View larger version (34K): [in this window] [in a new window]   Figure 3. The PPAY motif of Sna3 mediates direct binding to Rsp5 WW domains. (A) Schematic diagram of Rsp5 indicating the positions of its C2 domain, three WW domains, and catalytic HECT domain, including amino acid G555 important for ubiquitination of MVB cargoes (Katzmann et al., 2004). (B and C) Coomassie-stained gels containing input amounts and glutathione-Sepharose pulldowns of the indicated recombinant fusion proteins expressed in bacteria and purified by affinity isolation.

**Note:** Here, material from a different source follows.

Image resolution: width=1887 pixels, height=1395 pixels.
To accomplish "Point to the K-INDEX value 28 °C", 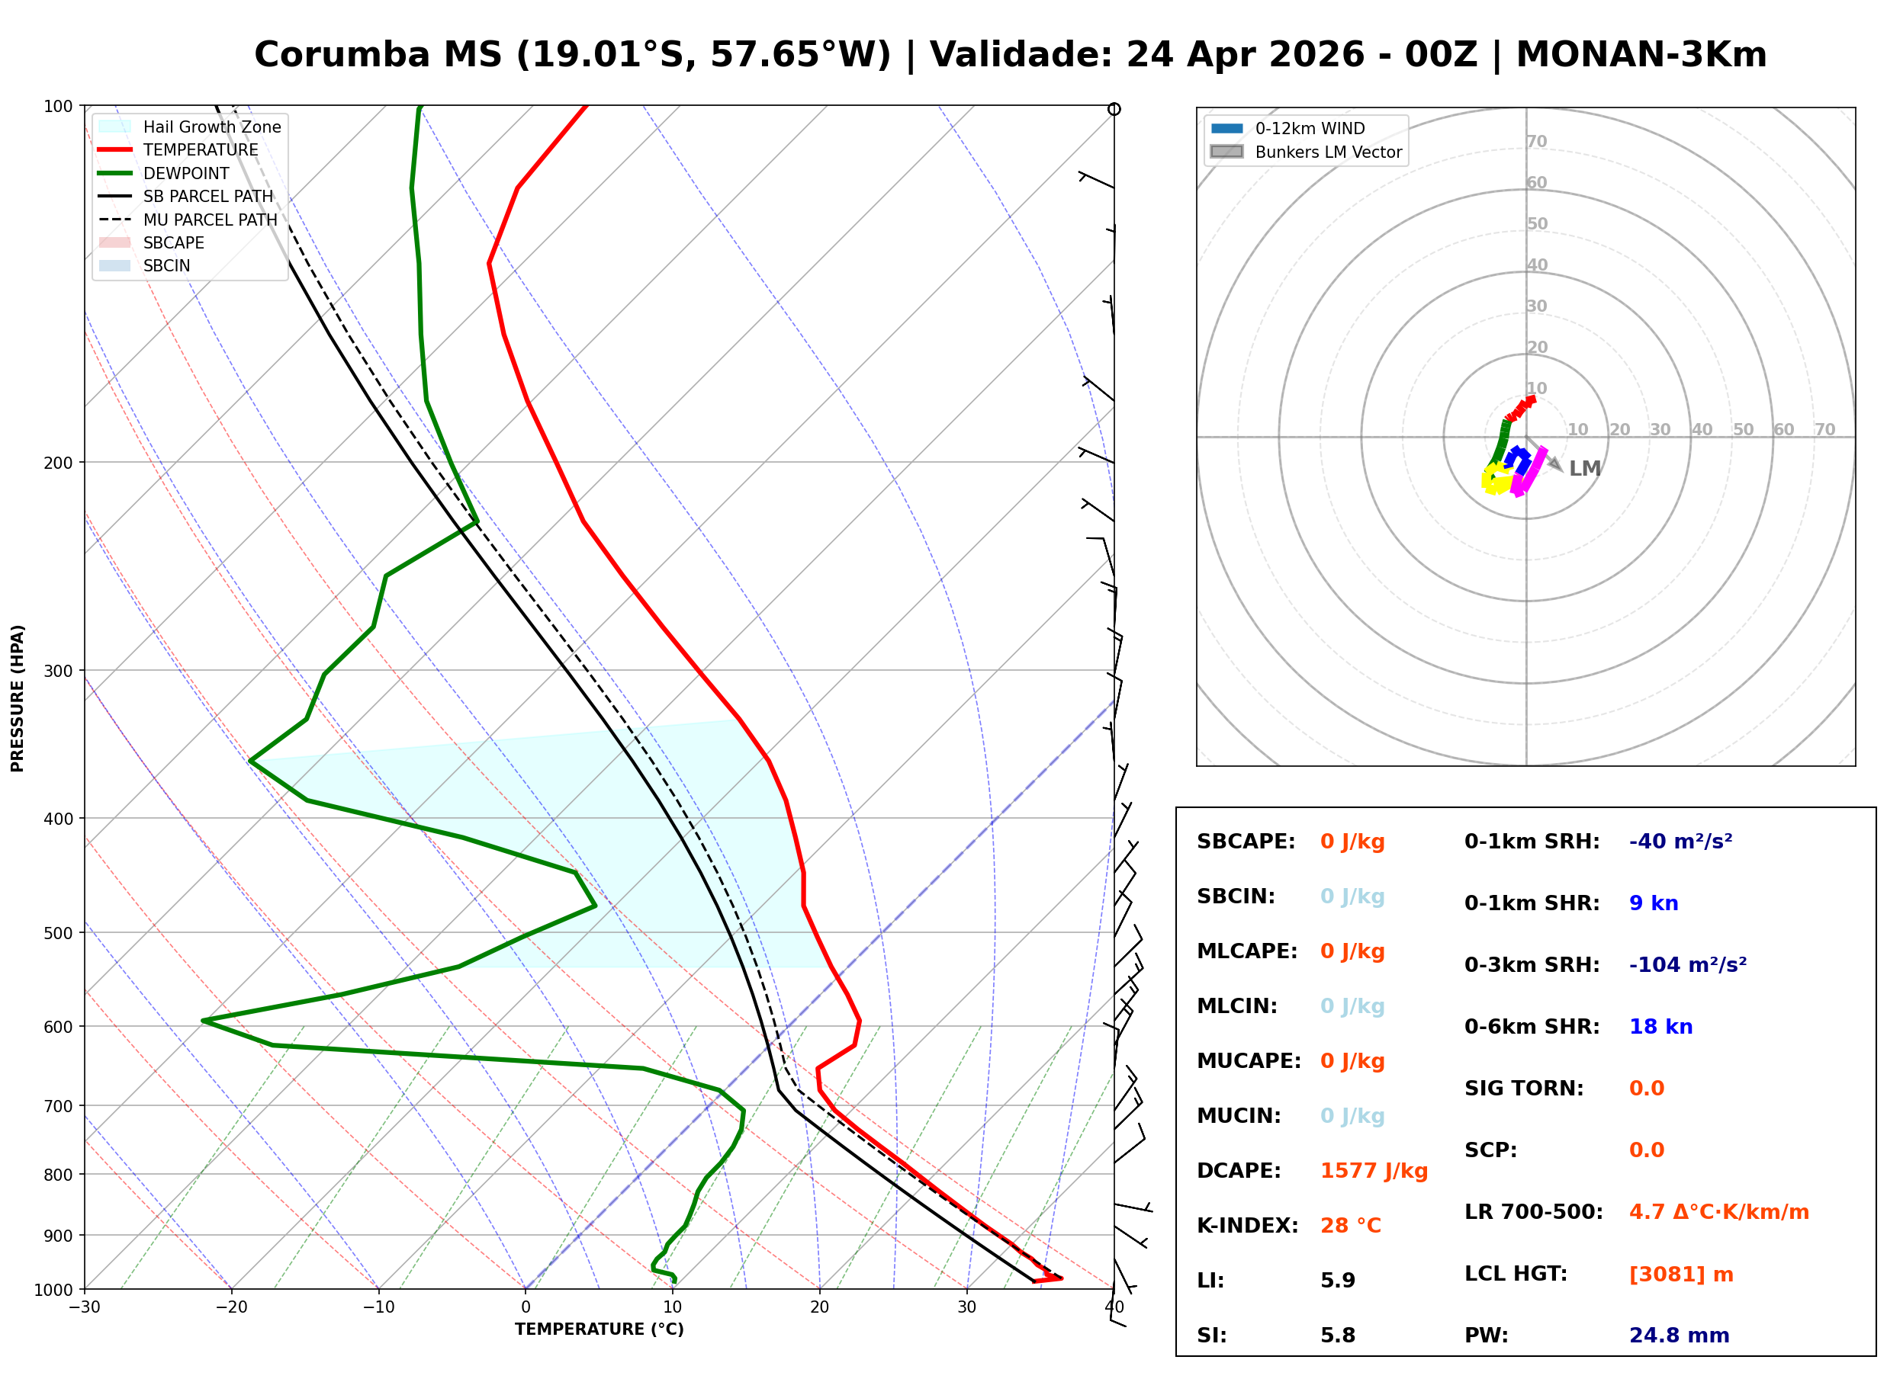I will click(x=1350, y=1225).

Inputs correspond to 50% of the amount of each recombinant protein used for pulldowns. GST was fused to the N terminus of a segment of Rsp5 containing all three of its WW domains (WW123; pIM2). His6 was fused to a peptide corresponding to the wild-type C-terminal cytosolic domain of Sna3 (His6-Sna3CT WT; pMM143) or to the same peptide sequence containing the P106A, P107L, Y109A, A108P, or A108Q substitutions (pMM168, pMM154, pMM169, pMM204, or pMM205, respectively). In B and C, the migration of molecular-weight standards (kDa) are indicated on the left.

View larger version (70K): [in this window] [in a new window]   Figure 4. Binding of Sna3 to individual WW domains of Rsp5. Coomassie-stained gel containing glutathione-Sepharose pulldowns of the indicated recombinant fusion proteins expressed in bacteria and purified by affinity isolation. GST was fused to the N terminus of a segment of Rsp5 containing each individual wild-type WW domain (WW1, WW2, or WW3; pIM6, pIM10, or pIM8, respectively) or to each WW domain in which the WxxP motif was mutated by replacement of tryptophan with phenylalanine (W/F; pIM35, pIM36, or pIM37 for WW1, WW2, or WW3, respectively) or replacement of both tryptophan and proline with phenylalanine and alanine, respectively (W/F, P/A; pIM38, pIM39, or pIM40 for WW1, WW2, or WW3, respectively). The His6-Sna3CT are described in the legend to Figure 3. Migration of molecular weight standards (kDa) are indicated on the left.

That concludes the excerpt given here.